▶ _Goal of the exercise_: Only the lines from the one containing "The height and width of the screenshot is (698, 1568)." to the end of the data should be copied, exactly and without pictures.

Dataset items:

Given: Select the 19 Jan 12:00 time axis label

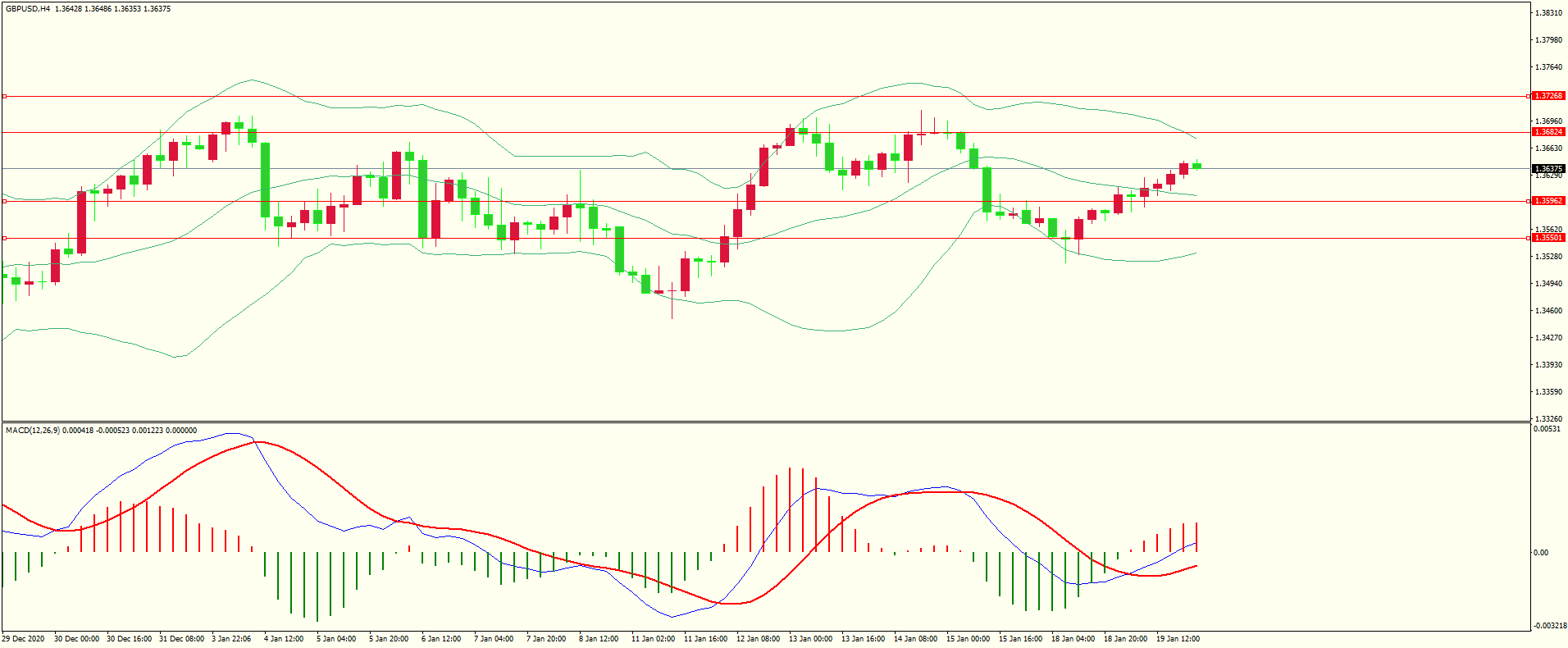Looking at the screenshot, I should click(x=1178, y=639).
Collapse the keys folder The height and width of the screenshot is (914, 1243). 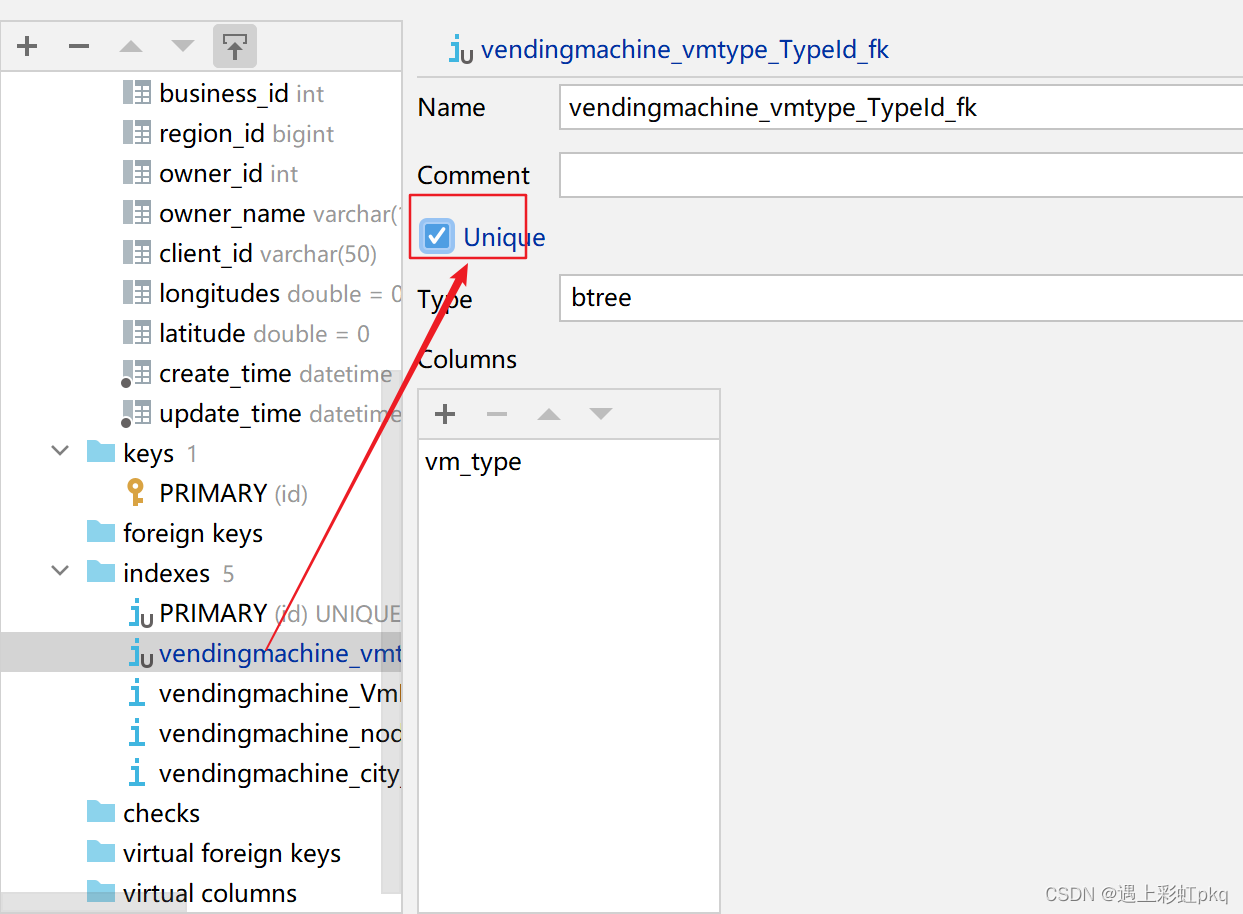(59, 451)
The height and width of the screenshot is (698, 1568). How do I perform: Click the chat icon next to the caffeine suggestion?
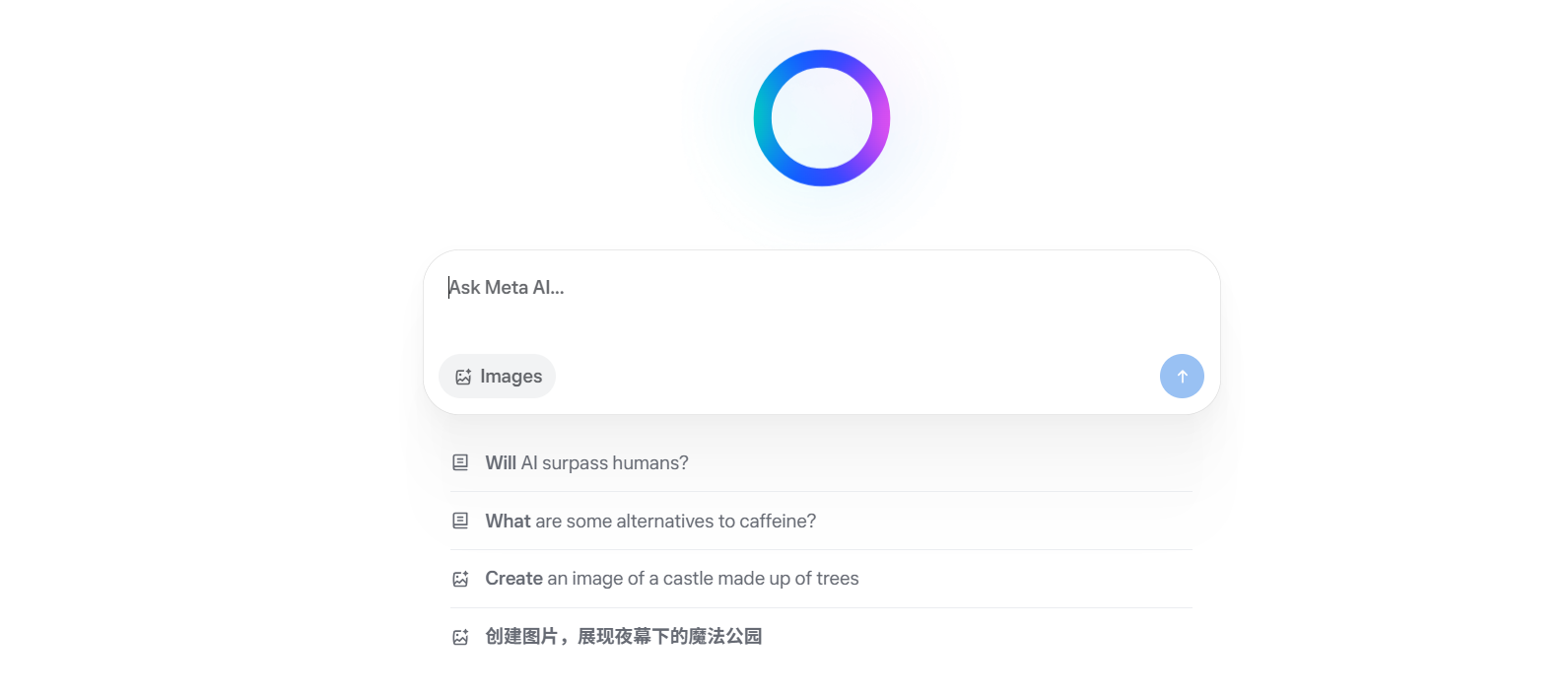[x=460, y=520]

▶ _Answer_:
The height and width of the screenshot is (698, 1568). How do I perform: Click the chat icon next to the caffeine suggestion?
[x=460, y=520]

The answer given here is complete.